Savunma Sanayi dalının yine bağımsızlaşma hareketinin olduğunu aktaran Bayraktar, şunları söyledi:
“20 sene öncesinde yüzde 85’lere varan distribütörlerin, acentelerin oluşturduğu ve devletin kurduğu kurumlar vardı. özel kesim Fazla azdı. Biz insansız hava aracı yapıyoruz, çalışıyoruz dediğimizde, bu türlü bir şeyin Türkiye’den çıkabileceğine olan inanç sıfırdı yani öğrenilmiş çaresizlik vardı. Dünyanın jandarmalığına soyunacak değiliz fakat kendimizi onurlu ve erdemli bir halde yer yüzünde Mevcut olabilmek için kapasiteye sahip olmamız gerekiyor. Bu da lakin kendi teknolojini geliştirdiğinde Mümkün oluyor diğer türlü bugün veririm lakin yarın keserim diyor. Türkiye’nin 20 sene Evvel bu türlü bir ivmesi yoktu. Savunma endüstrinde her alanda başarılı mı bunu söyleyemem fakat Türkiye’nin uygun bir ivmesi var. Tüm dünya bunu görüyor bu türlü devam ederse Fazla güzel bir yere gelir. Teknoloji geliştiremeyen, bilimle bağını koparmış medeniyetlerin ve ülkelerin başına neler geldiğini görmek Fazla güç değil. Şunu söyleyebilirim ki savunma sanayii uygun bir ivme yakaladı buradaki muvaffakiyet sivil alana taşınacak olursa ülkemiz ve medeniyetimiz tezli bir noktaya gelebilir. Güzel bir yere gidiyoruz, düzgün bir ivmemiz var. Türkiye’den yüksek teknolojik savunma Sanayi eseri çıkabiliyor artık bunu Tüm dünya biliyor.”

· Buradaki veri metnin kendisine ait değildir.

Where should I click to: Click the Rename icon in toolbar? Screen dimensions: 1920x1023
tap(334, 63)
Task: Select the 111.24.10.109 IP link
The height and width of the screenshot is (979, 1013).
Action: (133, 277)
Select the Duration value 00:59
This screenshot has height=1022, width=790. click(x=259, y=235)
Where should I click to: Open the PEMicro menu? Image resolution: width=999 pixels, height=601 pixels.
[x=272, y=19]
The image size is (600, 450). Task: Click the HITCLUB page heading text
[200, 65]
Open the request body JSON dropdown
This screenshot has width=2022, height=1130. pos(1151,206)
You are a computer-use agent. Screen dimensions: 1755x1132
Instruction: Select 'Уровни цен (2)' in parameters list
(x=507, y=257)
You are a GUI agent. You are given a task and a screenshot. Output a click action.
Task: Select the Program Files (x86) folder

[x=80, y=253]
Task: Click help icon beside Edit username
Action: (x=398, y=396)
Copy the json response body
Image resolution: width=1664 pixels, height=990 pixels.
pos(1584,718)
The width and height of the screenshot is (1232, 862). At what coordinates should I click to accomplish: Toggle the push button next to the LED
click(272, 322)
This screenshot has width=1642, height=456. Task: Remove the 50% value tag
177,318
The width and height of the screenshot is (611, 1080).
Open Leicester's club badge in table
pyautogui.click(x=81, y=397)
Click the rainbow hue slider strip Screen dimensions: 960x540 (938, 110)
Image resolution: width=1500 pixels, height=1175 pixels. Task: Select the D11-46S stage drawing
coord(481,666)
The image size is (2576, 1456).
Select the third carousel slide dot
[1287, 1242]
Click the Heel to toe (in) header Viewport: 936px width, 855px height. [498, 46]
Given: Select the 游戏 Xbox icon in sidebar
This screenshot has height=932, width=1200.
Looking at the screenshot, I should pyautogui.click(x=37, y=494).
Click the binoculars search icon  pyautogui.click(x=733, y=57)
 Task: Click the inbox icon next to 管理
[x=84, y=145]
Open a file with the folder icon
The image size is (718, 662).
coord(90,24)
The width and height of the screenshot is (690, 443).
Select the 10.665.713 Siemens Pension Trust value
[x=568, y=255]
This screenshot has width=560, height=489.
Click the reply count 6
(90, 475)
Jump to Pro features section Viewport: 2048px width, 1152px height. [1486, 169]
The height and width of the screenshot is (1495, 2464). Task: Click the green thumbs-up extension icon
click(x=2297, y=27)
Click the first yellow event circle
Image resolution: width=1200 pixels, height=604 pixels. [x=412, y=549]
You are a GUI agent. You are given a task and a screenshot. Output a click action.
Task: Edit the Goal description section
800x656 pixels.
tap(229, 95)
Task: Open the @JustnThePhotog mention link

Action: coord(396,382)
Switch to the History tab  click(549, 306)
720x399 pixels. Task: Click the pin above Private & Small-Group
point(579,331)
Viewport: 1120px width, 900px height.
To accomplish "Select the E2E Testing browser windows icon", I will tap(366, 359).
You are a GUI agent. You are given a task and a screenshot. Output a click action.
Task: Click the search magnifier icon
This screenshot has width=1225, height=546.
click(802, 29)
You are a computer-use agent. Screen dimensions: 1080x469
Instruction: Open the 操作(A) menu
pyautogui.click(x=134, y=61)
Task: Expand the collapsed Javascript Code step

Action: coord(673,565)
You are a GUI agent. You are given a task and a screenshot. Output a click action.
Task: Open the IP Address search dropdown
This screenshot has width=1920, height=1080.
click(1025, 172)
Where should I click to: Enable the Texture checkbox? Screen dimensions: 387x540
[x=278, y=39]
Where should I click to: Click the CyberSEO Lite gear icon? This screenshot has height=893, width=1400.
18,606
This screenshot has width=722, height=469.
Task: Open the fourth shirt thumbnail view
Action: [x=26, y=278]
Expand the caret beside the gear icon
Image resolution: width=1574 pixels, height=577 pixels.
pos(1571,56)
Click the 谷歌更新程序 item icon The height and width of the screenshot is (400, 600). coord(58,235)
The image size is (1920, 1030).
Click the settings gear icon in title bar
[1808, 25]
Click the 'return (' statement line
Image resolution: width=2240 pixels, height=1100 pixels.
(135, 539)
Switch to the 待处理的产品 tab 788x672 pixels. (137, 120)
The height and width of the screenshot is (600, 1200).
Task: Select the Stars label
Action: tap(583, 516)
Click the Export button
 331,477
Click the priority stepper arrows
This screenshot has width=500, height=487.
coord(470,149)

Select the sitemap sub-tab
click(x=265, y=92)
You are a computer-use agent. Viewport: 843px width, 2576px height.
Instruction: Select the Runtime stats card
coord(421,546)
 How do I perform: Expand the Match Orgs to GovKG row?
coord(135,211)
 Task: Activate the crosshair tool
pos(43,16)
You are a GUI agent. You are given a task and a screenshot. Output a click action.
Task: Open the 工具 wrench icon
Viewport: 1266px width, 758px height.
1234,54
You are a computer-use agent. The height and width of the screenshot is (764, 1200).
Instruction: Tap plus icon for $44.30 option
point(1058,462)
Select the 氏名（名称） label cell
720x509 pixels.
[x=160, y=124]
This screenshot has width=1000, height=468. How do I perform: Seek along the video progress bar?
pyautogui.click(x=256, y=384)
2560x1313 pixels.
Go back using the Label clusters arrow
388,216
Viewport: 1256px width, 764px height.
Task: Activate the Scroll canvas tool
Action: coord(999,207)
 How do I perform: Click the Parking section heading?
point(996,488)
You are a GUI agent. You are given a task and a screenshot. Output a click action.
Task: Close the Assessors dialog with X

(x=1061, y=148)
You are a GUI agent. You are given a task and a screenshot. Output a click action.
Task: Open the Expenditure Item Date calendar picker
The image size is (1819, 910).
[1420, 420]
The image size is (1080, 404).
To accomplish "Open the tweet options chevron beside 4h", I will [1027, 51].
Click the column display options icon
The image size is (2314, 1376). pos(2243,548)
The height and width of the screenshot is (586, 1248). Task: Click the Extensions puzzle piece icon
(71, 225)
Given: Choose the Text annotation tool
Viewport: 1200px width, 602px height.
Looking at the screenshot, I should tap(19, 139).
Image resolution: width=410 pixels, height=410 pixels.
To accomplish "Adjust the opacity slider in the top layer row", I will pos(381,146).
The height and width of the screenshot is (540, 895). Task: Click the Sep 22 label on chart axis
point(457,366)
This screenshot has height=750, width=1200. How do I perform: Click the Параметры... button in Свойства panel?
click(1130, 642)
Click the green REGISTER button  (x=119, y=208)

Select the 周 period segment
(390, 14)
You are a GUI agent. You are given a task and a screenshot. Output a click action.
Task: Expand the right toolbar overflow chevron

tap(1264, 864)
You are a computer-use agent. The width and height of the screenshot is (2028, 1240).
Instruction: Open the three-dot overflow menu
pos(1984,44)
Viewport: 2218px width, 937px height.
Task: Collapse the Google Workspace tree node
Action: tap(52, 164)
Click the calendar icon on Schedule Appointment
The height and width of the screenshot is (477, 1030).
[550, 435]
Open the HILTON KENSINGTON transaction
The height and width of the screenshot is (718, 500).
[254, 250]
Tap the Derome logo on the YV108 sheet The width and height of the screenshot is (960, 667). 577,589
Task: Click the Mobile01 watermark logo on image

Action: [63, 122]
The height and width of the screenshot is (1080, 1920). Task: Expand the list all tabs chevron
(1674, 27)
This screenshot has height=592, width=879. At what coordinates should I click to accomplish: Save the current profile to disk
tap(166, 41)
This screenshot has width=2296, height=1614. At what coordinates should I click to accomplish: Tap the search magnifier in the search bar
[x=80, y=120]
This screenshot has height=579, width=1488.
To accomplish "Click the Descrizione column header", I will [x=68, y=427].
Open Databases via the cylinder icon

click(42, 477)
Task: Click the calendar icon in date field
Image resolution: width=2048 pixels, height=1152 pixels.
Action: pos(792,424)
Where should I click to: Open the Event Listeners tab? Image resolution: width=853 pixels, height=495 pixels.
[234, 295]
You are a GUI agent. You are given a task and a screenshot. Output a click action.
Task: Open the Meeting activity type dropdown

Bayraktar, Türkiye’nin savunma endüstrinin Tüm dünya ile rekabet ettiğini belirterek, “İçerde de rekabet var. Savunma Sanayi Aka oranda devletin kendi kurumlarıdır. nihayet 20 sene içinde Özel kurumlar 2 bin 700’e kadar çıktı. Bilhassa teşebbüs ekosistemine teknolojistler tarafından kurulmuş savunma Sanayi kurumları Fazla daha az imkanlara sahip olmalarına Karşın Fazla daha argümanlı olabiliyor.” dedi.